Latin America depends in a very significant way on rivers and dams to supply the lion's share of the region's electrical power needs. According to the International Energy Annual, about 70% of the electrical power produced in Central and South America comes from hydroelectric facilities. Brazil, Colombia, Paraguay, and Venezuela, are the among the world's top 15 producers of hydroelectric energy. And Brazil ranks third, surpassed only by China and Canada.
While the hydroelectric dams have supplied the power needs of Latin Americans for decades, the construction of the large projects came at the expense of the environment and local rural populations, including indigenous communities.
Large-scale hydroelectric dams, praised for decades as a clean, reliable source of energy, have gone a long way toward helping meet the electricity needs of a large segment of the population in the region. But these facilities have come under increasing scrutiny in recent years by environmental groups that contend that the dams alter both upstream ecosystems, by flooding river basins, and downstream environments, by cutting the natural flow of water. Big dams often have a steep social cost as well, as they displace rural populations, including local indigenous communities.
Still, the push continues in the region for more hydroelectric dams, creating new controversies in countries like Brazil, Chile, and even Nicaragua.
In Chile, the polemic revolves around a plan by the country's leading electricity producers to construct five dams on the glacier-fed Baker and Pascua rivers. Critics say the projects not only would cause environmental damage but are unnecessary.
In Nicaragua, a country with an overtaxed electricity grid that relies on petroleum-burning plants for 80% of its electricity, the government has proposed a huge hydroelectric facility on the Rio Grande de Matagalpa, the country's second-largest river. The project is expected to displace about 1,000 residents.
The biggest controversies by far are in Brazil, where the government is strongly backing projects like the Belo Monte Dam despite the objections of local residents, environmental groups, and the Roman Catholic Church.
Existing facilities have also created conflicts, such as a dispute over revenues from the massive binational Itaipú dam, the world's largest hydroelectric dam located along the Brazil-Paraguay border. Paraguay has to sell unused electricity to Brazil at avery low prices, and the dispute could end up with international arbitrators.
But the regional needs have also led to cooperation efforts, such as the Central American countries' proposal to create a regionally integrated system of electricity generation and distribution.
There are other problems associated with hydroelectric power, such as reduced flow.
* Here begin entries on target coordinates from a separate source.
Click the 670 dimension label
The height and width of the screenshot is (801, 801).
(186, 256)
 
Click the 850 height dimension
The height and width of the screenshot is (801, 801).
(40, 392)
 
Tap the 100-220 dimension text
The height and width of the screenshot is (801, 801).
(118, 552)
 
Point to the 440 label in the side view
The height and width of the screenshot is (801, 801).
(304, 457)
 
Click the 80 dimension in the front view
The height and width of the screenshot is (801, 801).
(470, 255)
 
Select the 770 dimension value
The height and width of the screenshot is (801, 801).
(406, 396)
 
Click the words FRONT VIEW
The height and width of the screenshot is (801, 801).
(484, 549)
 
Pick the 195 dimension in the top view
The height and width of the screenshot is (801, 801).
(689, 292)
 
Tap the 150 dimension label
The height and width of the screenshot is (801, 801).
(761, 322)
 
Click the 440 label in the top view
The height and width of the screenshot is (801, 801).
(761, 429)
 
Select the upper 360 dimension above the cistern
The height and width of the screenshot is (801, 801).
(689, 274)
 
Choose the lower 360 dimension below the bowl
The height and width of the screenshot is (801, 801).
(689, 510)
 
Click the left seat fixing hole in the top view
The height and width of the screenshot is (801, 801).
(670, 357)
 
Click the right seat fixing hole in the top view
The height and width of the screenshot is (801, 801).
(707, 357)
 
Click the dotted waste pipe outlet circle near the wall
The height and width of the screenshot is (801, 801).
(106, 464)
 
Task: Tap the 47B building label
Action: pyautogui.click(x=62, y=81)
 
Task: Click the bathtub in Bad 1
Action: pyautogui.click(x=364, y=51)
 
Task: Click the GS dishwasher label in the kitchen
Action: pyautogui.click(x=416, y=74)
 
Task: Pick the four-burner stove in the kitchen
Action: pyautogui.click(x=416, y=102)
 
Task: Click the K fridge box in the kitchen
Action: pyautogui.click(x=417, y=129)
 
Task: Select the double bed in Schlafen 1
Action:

This was the case recently in Venezuela, where an extended drought lowered water levels on the Rio Caroni, greatly cutting output on the Guri Dam, the world's third-largest hydroelectric facility.
With few alternatives immediately available, the region is expected to continue to rely heavily on hydroelectric power. But global warming might influence policy. Leaders are going to have to determine whether drought is going to be a recurring problem and, if so, what alternatives (other than fossil fuels) are available.